=== Instructions to follow ===
Search the entries for the line containing "You are a computer-use agent. The". Repeat it, then every line after it, exactly through the final line.

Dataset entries

----

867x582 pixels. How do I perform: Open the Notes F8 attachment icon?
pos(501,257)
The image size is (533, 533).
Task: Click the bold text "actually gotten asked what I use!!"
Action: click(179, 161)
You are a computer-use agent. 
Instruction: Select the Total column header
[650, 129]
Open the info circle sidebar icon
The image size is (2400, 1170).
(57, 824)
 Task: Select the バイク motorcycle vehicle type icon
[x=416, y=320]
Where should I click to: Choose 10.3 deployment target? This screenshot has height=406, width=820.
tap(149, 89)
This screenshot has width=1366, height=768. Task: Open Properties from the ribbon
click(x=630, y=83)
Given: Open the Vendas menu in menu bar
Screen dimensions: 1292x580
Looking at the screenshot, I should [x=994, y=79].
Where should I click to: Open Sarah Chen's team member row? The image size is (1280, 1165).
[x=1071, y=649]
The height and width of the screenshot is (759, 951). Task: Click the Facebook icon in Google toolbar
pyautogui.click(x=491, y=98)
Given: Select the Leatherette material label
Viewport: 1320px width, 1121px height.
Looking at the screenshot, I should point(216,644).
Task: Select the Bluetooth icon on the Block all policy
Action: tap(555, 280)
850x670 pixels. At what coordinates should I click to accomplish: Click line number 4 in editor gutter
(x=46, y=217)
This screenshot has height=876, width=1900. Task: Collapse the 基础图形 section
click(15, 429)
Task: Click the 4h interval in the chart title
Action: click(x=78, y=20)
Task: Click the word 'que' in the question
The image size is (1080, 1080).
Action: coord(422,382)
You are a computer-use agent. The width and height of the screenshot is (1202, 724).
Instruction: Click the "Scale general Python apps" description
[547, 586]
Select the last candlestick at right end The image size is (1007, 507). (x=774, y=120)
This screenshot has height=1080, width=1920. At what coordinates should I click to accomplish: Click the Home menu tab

----

=== Written solution ===
You are a computer-use agent. The width and height of the screenshot is (1202, 724).
Instruction: Click the "Scale general Python apps" description
[547, 586]
Select the last candlestick at right end The image size is (1007, 507). (x=774, y=120)
This screenshot has height=1080, width=1920. At what coordinates should I click to accomplish: Click the Home menu tab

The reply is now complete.